_Task objective_:
Reproduce everything in the records below from the line containing "Birds (69, 138)" down to the line containing "Ara (6, 855)", including both of those lines, and leave the pictures out.

_Input rows_:
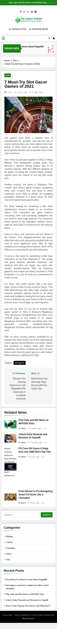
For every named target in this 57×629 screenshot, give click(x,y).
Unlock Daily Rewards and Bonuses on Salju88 (27, 600)
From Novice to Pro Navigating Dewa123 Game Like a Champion (36, 494)
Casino (9, 542)
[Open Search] (49, 38)
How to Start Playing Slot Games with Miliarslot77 (28, 606)
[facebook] (20, 12)
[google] (31, 12)
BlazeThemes (28, 618)
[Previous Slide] (49, 2)
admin (10, 92)
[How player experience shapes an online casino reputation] (51, 50)
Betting (9, 536)
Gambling (10, 548)
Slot (7, 75)
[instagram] (24, 12)
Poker (9, 554)
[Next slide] (53, 2)
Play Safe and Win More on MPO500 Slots (28, 3)
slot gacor (19, 363)
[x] (28, 12)
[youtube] (35, 12)
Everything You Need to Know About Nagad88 (26, 579)
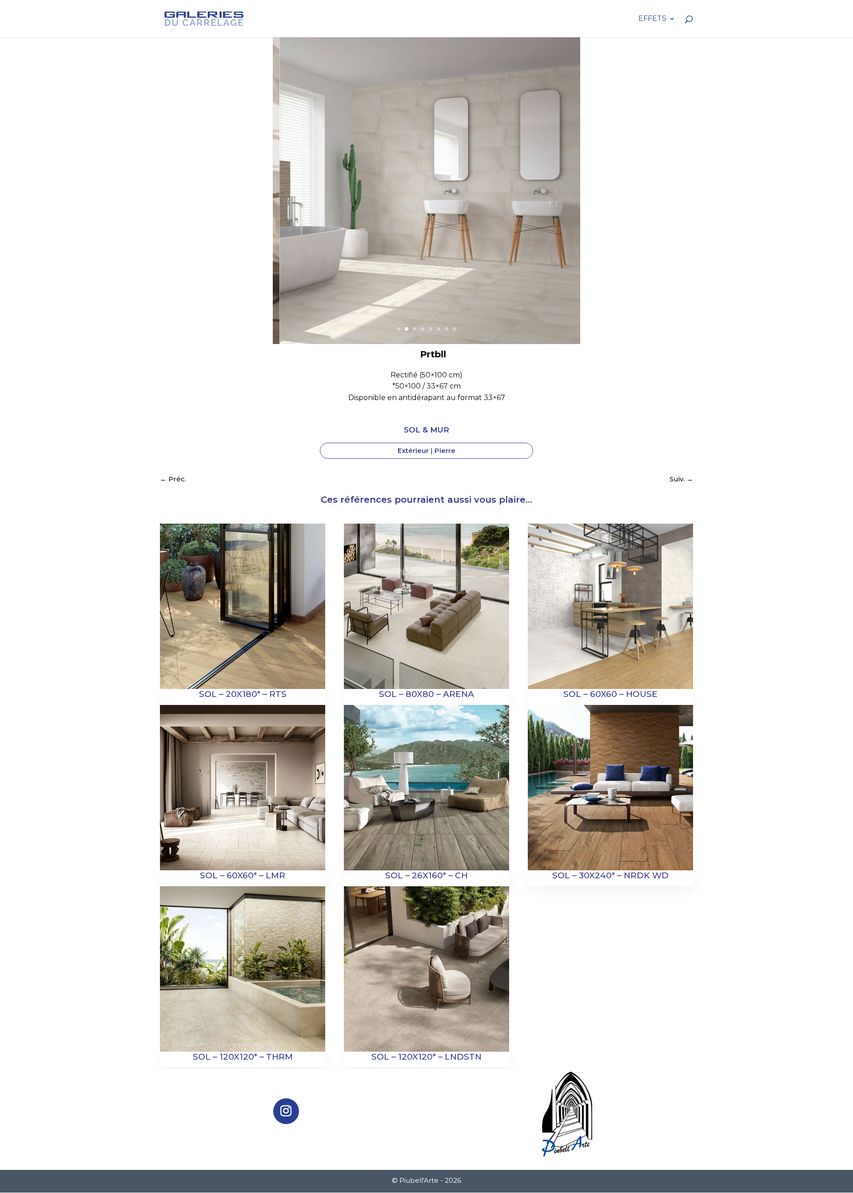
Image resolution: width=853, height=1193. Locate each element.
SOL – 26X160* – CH (426, 875)
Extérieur (413, 450)
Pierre (444, 450)
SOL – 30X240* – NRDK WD (610, 875)
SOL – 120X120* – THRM (243, 1057)
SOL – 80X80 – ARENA (426, 694)
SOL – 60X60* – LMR (242, 875)
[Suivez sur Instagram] (286, 1111)
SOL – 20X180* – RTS (243, 694)
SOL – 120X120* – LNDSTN (426, 1057)
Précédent (284, 201)
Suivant (569, 201)
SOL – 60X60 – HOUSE (610, 694)
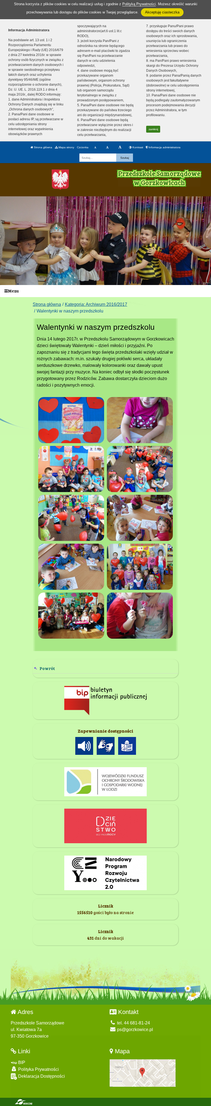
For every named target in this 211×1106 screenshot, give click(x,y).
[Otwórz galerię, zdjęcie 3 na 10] (71, 469)
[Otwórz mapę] (143, 1072)
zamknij (153, 129)
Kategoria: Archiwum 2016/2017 (96, 304)
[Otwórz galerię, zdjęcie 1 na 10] (71, 420)
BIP (21, 1062)
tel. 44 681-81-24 (133, 1023)
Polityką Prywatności (139, 4)
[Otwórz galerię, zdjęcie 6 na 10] (140, 518)
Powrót (47, 668)
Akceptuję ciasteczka (162, 12)
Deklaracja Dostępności (41, 1076)
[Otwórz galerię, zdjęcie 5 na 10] (71, 518)
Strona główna (42, 147)
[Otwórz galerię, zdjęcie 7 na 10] (71, 567)
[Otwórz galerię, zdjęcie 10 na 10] (140, 616)
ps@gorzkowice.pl (134, 1029)
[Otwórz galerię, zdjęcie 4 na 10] (140, 469)
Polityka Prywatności (38, 1069)
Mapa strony (66, 147)
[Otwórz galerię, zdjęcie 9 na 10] (71, 616)
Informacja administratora (164, 147)
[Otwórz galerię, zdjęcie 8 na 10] (140, 567)
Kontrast (137, 147)
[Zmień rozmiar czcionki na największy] (119, 147)
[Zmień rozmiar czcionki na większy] (107, 147)
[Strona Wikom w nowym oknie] (23, 1102)
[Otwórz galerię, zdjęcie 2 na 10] (140, 420)
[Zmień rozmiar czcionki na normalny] (95, 147)
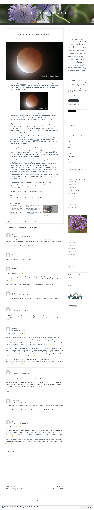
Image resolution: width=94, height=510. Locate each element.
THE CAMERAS (57, 1)
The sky (38, 221)
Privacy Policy (28, 507)
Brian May (33, 160)
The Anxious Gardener (73, 260)
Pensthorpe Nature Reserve (49, 214)
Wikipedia (20, 171)
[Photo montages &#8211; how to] (34, 209)
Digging (70, 277)
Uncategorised (34, 30)
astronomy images (15, 119)
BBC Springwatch (72, 181)
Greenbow (70, 280)
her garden (36, 139)
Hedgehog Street (72, 184)
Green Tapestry (71, 248)
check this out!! (17, 178)
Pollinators (70, 150)
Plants (69, 147)
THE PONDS (48, 1)
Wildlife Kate (71, 193)
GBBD (69, 141)
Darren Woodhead (72, 204)
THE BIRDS (31, 1)
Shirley (22, 221)
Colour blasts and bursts (55, 488)
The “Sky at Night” (15, 147)
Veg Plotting (71, 266)
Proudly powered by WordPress (41, 500)
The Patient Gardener (73, 263)
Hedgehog (70, 144)
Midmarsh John (71, 254)
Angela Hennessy (72, 207)
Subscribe (73, 100)
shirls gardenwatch (47, 12)
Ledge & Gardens (72, 283)
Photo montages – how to (15, 488)
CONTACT (66, 1)
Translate (78, 306)
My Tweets (70, 172)
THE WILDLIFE (39, 1)
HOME (9, 1)
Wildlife (70, 162)
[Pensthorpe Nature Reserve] (50, 209)
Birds (69, 138)
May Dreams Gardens (73, 285)
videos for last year (41, 184)
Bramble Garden (72, 242)
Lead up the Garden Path (73, 251)
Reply (28, 236)
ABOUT (15, 1)
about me (12, 154)
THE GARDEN (22, 1)
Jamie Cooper (36, 130)
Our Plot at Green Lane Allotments (75, 257)
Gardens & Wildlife (72, 245)
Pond (69, 153)
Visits (69, 159)
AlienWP (58, 500)
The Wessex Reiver (72, 190)
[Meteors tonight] (18, 209)
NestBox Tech (71, 187)
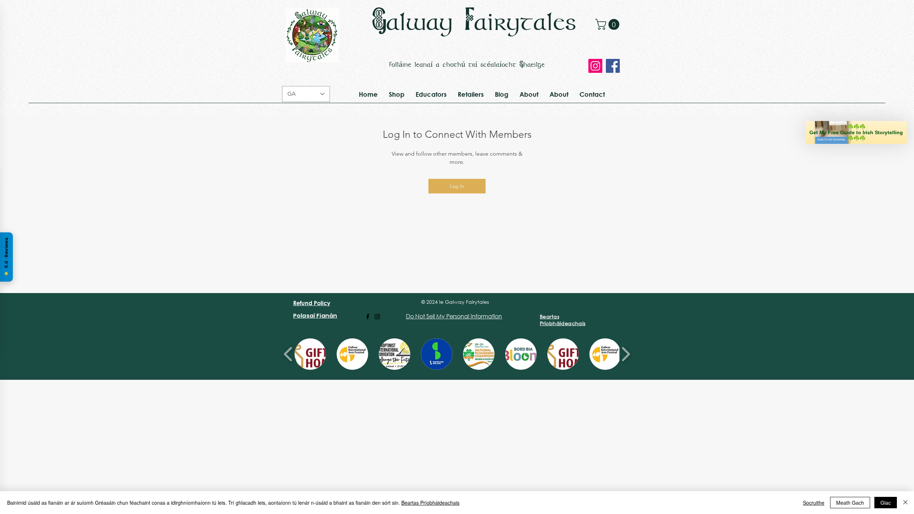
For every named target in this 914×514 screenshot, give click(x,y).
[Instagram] (595, 66)
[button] (608, 24)
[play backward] (288, 354)
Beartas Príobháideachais (430, 502)
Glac (885, 502)
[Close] (905, 502)
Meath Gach (850, 502)
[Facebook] (613, 66)
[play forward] (626, 354)
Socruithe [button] (813, 502)
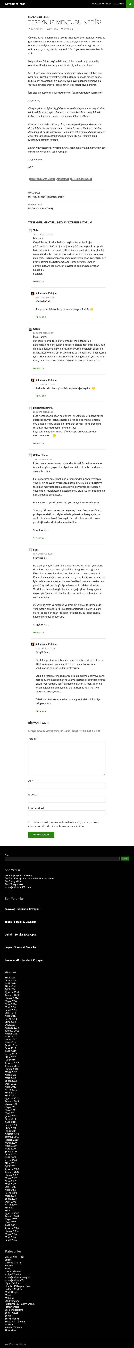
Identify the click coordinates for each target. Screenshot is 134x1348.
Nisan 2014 (11, 1004)
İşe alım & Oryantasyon (42, 179)
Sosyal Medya (12, 1319)
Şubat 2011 (11, 1116)
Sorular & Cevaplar (28, 909)
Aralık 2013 (10, 1016)
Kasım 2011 (11, 1090)
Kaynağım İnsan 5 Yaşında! (18, 887)
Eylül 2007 (10, 1211)
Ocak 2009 (10, 1187)
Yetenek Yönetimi (13, 1328)
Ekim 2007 (10, 1208)
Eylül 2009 (10, 1166)
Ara (6, 855)
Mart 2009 (10, 1184)
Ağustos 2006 (12, 1228)
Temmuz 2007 (12, 1216)
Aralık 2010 (10, 1122)
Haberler (9, 1266)
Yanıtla (40, 282)
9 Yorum (68, 29)
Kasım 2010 (11, 1125)
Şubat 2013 (11, 1045)
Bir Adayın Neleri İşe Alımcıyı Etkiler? (46, 195)
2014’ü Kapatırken (14, 884)
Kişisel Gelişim (12, 1283)
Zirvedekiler (10, 1330)
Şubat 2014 (11, 1010)
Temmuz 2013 (12, 1031)
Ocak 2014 (10, 1013)
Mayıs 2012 (11, 1072)
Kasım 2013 (11, 1019)
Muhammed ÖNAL (42, 408)
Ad (30, 781)
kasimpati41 (12, 960)
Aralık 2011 (10, 1087)
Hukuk (8, 1269)
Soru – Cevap (11, 1313)
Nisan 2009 (11, 1181)
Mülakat (63, 179)
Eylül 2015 (10, 978)
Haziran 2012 (11, 1069)
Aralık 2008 (10, 1190)
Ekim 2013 (10, 1022)
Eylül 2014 (10, 989)
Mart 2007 (10, 1222)
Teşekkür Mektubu (81, 179)
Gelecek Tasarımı (13, 1263)
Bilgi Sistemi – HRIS (15, 1257)
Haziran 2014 (11, 998)
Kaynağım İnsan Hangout (17, 1277)
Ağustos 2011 (12, 1099)
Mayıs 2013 (11, 1037)
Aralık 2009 (10, 1158)
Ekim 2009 (10, 1163)
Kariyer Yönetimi (13, 1274)
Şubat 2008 (11, 1199)
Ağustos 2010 (12, 1134)
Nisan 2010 (11, 1146)
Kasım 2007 (11, 1205)
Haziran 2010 (11, 1140)
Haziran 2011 (11, 1104)
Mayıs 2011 (11, 1107)
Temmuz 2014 (12, 995)
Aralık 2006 (10, 1225)
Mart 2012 (10, 1078)
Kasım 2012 (11, 1054)
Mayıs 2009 (11, 1178)
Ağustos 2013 (12, 1028)
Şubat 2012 (11, 1081)
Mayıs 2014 (11, 1001)
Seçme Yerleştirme (38, 17)
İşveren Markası (13, 1272)
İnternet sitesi (36, 808)
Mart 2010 (10, 1149)
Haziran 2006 (11, 1231)
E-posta (33, 794)
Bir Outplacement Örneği (40, 207)
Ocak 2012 (10, 1084)
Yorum (32, 738)
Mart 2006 (10, 1237)
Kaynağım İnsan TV (14, 1280)
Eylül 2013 (10, 1025)
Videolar (9, 1325)
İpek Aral (54, 29)
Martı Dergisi (11, 1292)
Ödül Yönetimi (12, 1301)
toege (8, 922)
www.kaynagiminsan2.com (18, 876)
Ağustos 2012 (12, 1063)
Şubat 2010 (11, 1152)
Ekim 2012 (10, 1057)
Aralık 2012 (10, 1051)
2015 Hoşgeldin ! (13, 881)
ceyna (8, 947)
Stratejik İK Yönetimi (15, 1322)
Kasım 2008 (11, 1193)
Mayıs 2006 (11, 1234)
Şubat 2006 (11, 1240)
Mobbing (9, 1298)
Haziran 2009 (11, 1175)
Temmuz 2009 (12, 1172)
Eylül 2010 (10, 1131)
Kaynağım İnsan (15, 3)
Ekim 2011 (10, 1093)
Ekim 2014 (10, 986)
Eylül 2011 (10, 1096)
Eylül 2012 (10, 1060)
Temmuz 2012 (12, 1066)
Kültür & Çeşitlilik (13, 1289)
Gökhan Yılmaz (40, 455)
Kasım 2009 (11, 1160)
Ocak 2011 (10, 1119)
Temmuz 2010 (12, 1137)
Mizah (8, 1295)
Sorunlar (9, 1316)
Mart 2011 (10, 1113)
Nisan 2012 (11, 1075)
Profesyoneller (12, 1307)
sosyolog (10, 909)
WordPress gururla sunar (15, 1344)
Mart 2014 (10, 1007)
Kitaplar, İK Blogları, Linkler (18, 1286)
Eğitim (8, 1260)
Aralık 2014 (10, 984)
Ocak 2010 (10, 1155)
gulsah (8, 934)
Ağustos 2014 (12, 992)
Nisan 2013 (11, 1040)
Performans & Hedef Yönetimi (20, 1304)
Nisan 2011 (11, 1110)
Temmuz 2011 (12, 1101)
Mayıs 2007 (11, 1219)
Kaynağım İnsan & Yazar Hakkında (108, 4)
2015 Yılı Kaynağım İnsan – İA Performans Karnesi (30, 879)
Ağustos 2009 (12, 1169)
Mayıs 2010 (11, 1143)
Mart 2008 (10, 1196)
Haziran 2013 (11, 1034)
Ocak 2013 (10, 1048)
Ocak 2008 (10, 1202)
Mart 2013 (10, 1043)
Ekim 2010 (10, 1128)
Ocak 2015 (10, 981)
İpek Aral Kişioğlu (47, 293)
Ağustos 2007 (12, 1214)
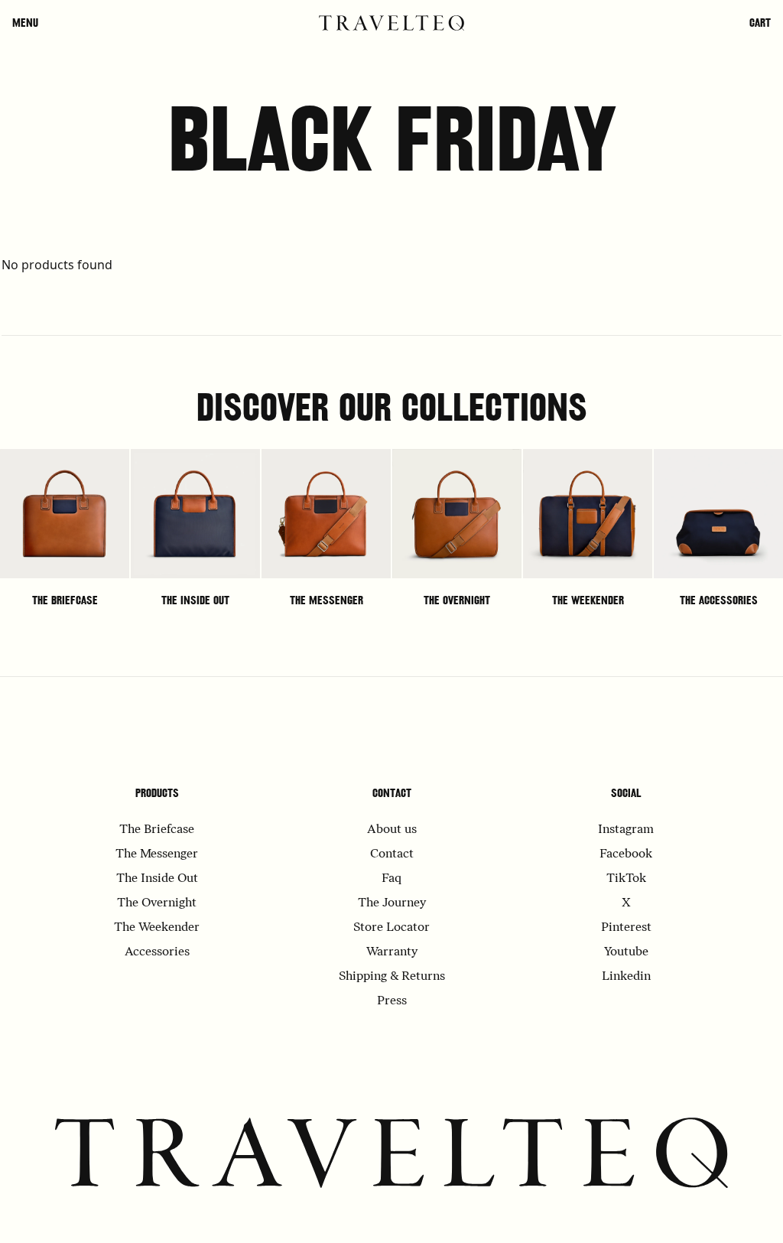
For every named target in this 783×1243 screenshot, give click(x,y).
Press (392, 1001)
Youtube (626, 952)
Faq (391, 879)
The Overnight (457, 600)
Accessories (157, 952)
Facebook (625, 854)
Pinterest (626, 928)
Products (157, 793)
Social (626, 793)
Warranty (391, 952)
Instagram (626, 830)
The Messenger (326, 600)
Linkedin (626, 977)
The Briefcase (65, 600)
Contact (391, 793)
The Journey (392, 903)
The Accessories (719, 600)
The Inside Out (195, 600)
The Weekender (588, 600)
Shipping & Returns (392, 977)
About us (392, 830)
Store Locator (391, 928)
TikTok (626, 879)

_The answer_:
Birds (69, 138)
May Dreams Gardens (73, 285)
videos for last year (41, 184)
Bramble Garden (72, 242)
Lead up the Garden Path (73, 251)
Reply (28, 236)
ABOUT (15, 1)
about me (12, 154)
THE GARDEN (22, 1)
Jamie Cooper (36, 130)
Our Plot at Green Lane Allotments (75, 257)
Gardens & Wildlife (72, 245)
Pond (69, 153)
Visits (69, 159)
AlienWP (58, 500)
The Wessex Reiver (72, 190)
[Meteors tonight] (18, 209)
NestBox Tech (71, 187)
For every named target in this 914×514 screenshot, give click(x,y).
[Instagram] (595, 66)
[button] (608, 24)
[play backward] (288, 354)
Beartas Príobháideachais (430, 502)
Glac (885, 502)
[Close] (905, 502)
Meath Gach (850, 502)
[Facebook] (613, 66)
[play forward] (626, 354)
Socruithe [button] (813, 502)
Identify the click coordinates for each target. Screenshot is 134x1348.
Nisan 2014 (11, 1004)
İşe alım & Oryantasyon (42, 179)
Sosyal Medya (12, 1319)
Şubat 2011 (11, 1116)
Sorular & Cevaplar (28, 909)
Aralık 2013 (10, 1016)
Kasım 2011 (11, 1090)
Kaynağım İnsan 5 Yaşında! (18, 887)
Eylül 2007 (10, 1211)
Ocak 2009 (10, 1187)
Yetenek Yönetimi (13, 1328)
Ekim 2007 (10, 1208)
Eylül 2009 (10, 1166)
Ara (6, 855)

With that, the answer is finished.